• Document
···

United States v. Jon Craig Nelson
Opinion
Defendants Michael Skillern and Jon Craig Nelson appeal their convictions for mail fraud, wire fraud, and associated conspiracies, all of which arose out of their efforts to peddle non-existent gold to the public through their company, Own Gold LLC. Although Skillern and Nelson have raised a number of issues on appeal, our focus in this opinion is on Skillern's contention that the district court deprived him of his Sixth Amendment right to the "Assistance of Counsel" when, just before an overnight recess that occurred while Skillern was on the stand, the court granted his lawyer's request to speak to him "about matters other than his testimony." Skillern now insists that the Constitution required the district court to go farther and to specify that he could speak to his attorney about any topic, including his testimony.
Because Skillern's attorney proposed the very limitation of which he now complains by asking to speak to Skillern "about matters other than his testimony," we are presented with several questions about the nature of and relationship among the various "error" doctrines that pervade federal criminal law-trial error, harmless error, structural error, plain error, and invited error. In the end, we needn't definitively resolve those questions, because Skillern's Sixth Amendment argument fails for the separate and more basic reason that, in the circumstances of this case, the district court committed no constitutional error. Under this Court's en banc decision in
Crutchfield v. Wainwright
,
I
In 2011, Skillern and Nelson started a company called Own Gold LLC for the purpose of mining, processing, and selling gold. Own Gold's website and marketing materials represented that it was a "gold producer" with mining claims worth some $81 billion. For the next two years Own Gold used a telemarketing firm to execute contracts with hundreds of people who believed that they were actually buying gold. Those contracts specified the amounts of gold purchased and prices, and represented that customers could retrieve their gold ore "at any time after the execution and payment of consideration" by "appear[ing] in person" at the mining site. Otherwise, Own Gold had 360 days to deliver the gold; if it failed to do so, it would refund the purchase price. All told, Own Gold accepted 441 orders and collected more than $7.3 million from customers.

···

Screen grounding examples
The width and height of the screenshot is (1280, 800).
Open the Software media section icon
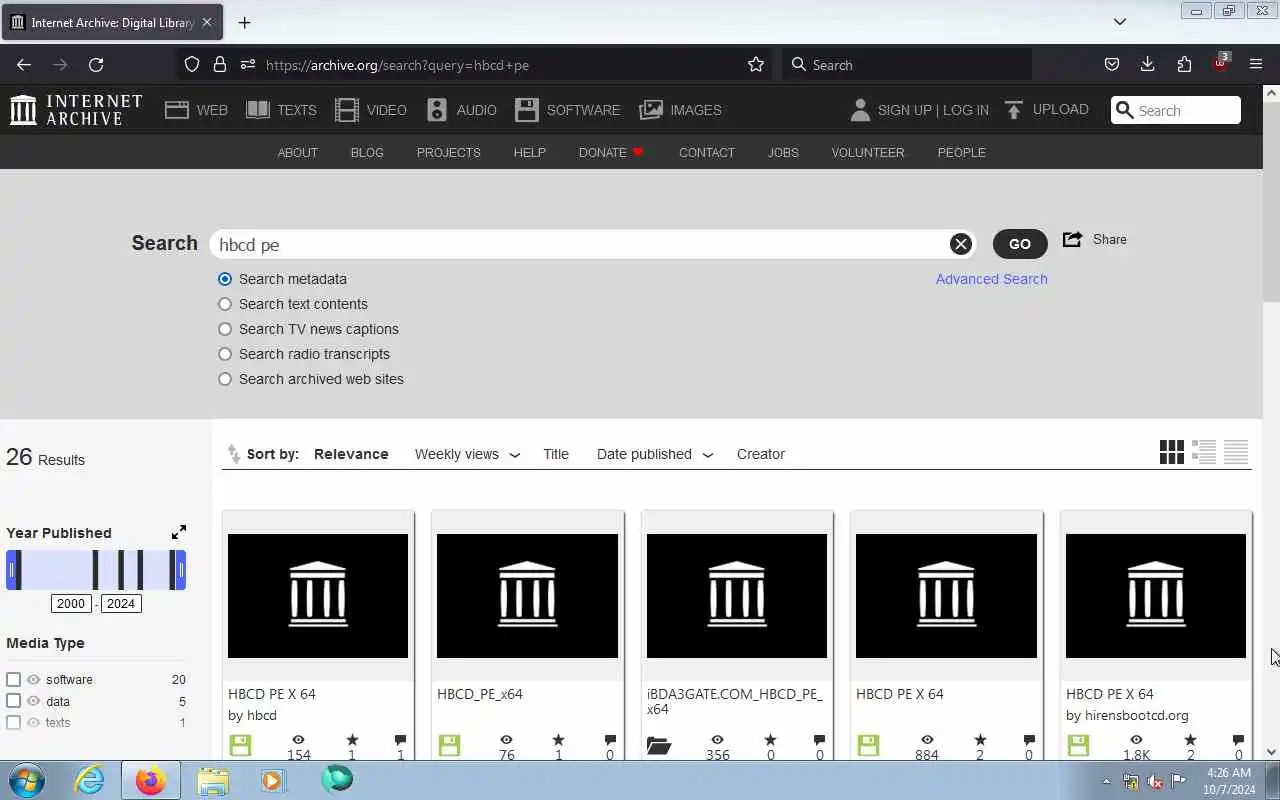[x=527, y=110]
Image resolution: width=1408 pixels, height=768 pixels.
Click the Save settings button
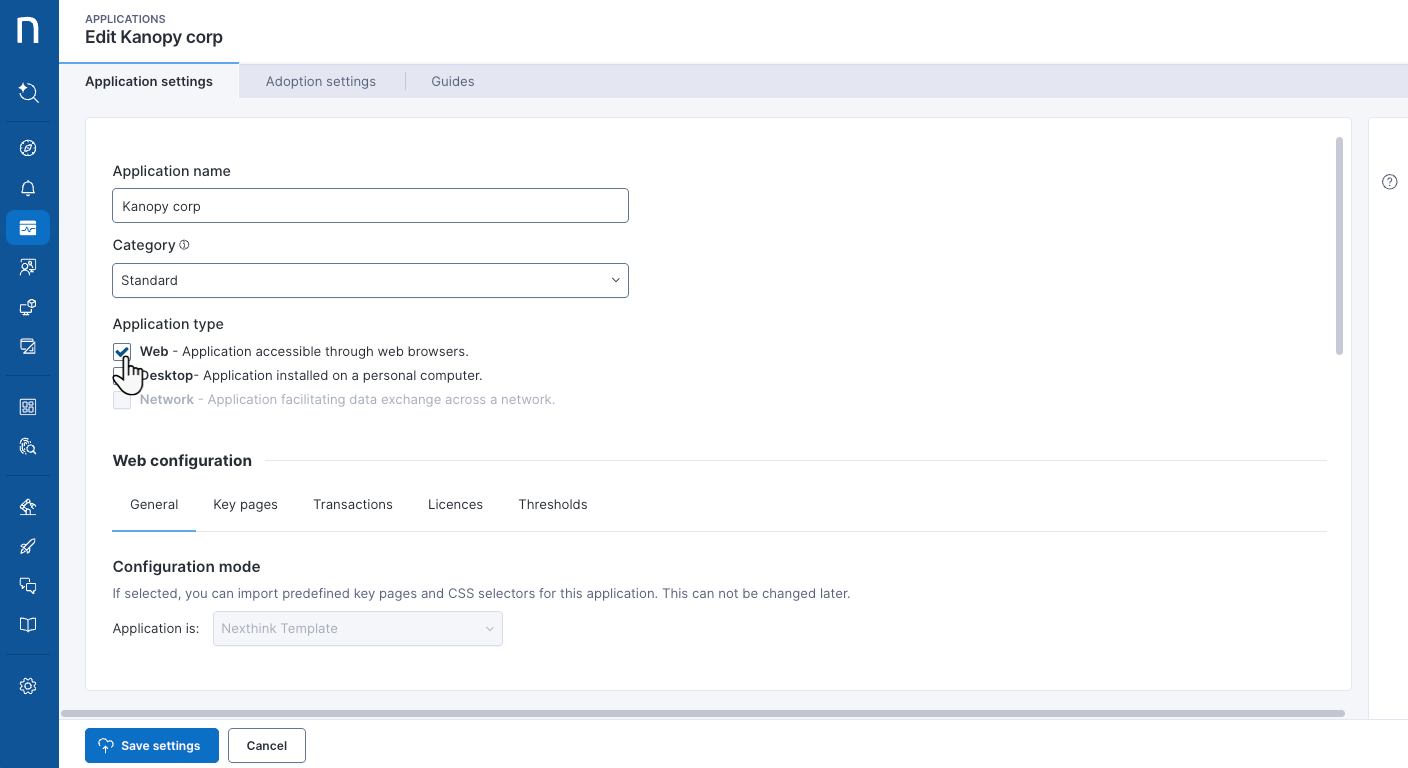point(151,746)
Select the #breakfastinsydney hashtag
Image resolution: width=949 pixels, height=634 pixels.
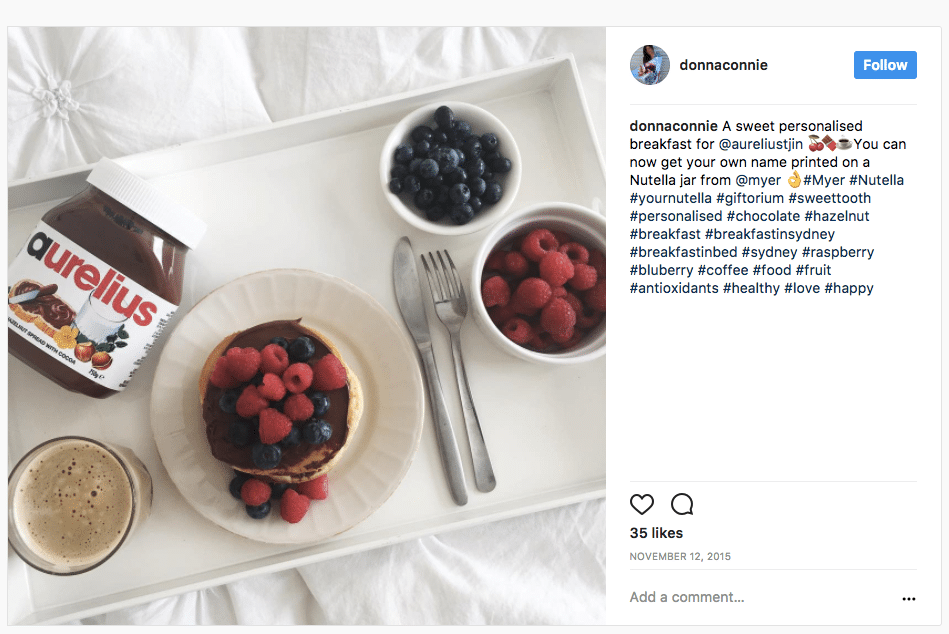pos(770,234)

···

• Written instruction 1
Reproduce the passage of the court opinion, starting at "United States v." and going up to and including "including his testimony.".
• Written instruction 2
Carry on the court opinion about the Own Gold fraud appeal from the point where it stops.

• Written reply 1
United States v. Jon Craig Nelson
Opinion
Defendants Michael Skillern and Jon Craig Nelson appeal their convictions for mail fraud, wire fraud, and associated conspiracies, all of which arose out of their efforts to peddle non-existent gold to the public through their company, Own Gold LLC. Although Skillern and Nelson have raised a number of issues on appeal, our focus in this opinion is on Skillern's contention that the district court deprived him of his Sixth Amendment right to the "Assistance of Counsel" when, just before an overnight recess that occurred while Skillern was on the stand, the court granted his lawyer's request to speak to him "about matters other than his testimony." Skillern now insists that the Constitution required the district court to go farther and to specify that he could speak to his attorney about any topic, including his testimony.

• Written reply 2
As it turns out, Own Gold's representations about its gold production were, well, mis representations. From its inception in 2011 until it stopped executing sales contracts with customers in 2014, Own Gold appears to have produced less than six ounces of gold from its own mining operations. In light of its near-total failure to produce any gold from its own mines, Own Gold resorted to trying to fulfill customers' orders by purchasing gold from third parties. Even so, despite taking orders for 5,912 ounces of gold and accepting more than $7.3 million from its 351 customers, Own Gold ultimately delivered a mere 150 ounces-valued at $241,000-to 20 customers. Own Gold refunded only $35,022 to four customers; none of the other orders was either fulfilled or refunded. Meanwhile, Skillern collected approximately $488,000, Nelson bagged about $300,000, and Own Gold's telemarketing firm netted a whopping $5.1 million over a two-year period.
In February 2014, Skillern and Nelson were indicted for mail fraud, wire fraud, conspiracy to commit mail and wire fraud, conspiracy to launder money, and illegal money transactions in connection with their operation of Own Gold. As particularly relevant here, Skillern testified in his own defense at trial, and his testimony spanned three days. At the end of his first day on the stand, after the jury was excused for the afternoon, his attorney asked the district court, "Your Honor, may I speak to Mr. Skillern about matters other than his testimony this evening?" The court granted the request, stating, "Yes, anything about the proceeding and so forth, who's coming, who is not coming, that's fine, but just not his testimony or his impending testimony." Skillern's attorney responded, "Fine, Your Honor." Nothing more was said about the issue that day. 1
The jury found both Skillern and Nelson guilty of four counts of mail fraud, four counts of wire fraud, one count of conspiracy to commit mail fraud, and one count of conspiracy to launder money. Skillern was sentenced to 120 months in prison, and Nelson was sentenced to 96 months.
*1106 On appeal, Skillern principally asserts that the district court deprived him of the assistance of counsel in violation of the Sixth Amendment. According to Skillern, the court should have responded to his attorney's request to speak to him about "matters other than his testimony" by stating, sua sponte , that Skillern and his attorney could discuss any subject-including his testimony-during the overnight break. We now turn to a careful consideration of that issue.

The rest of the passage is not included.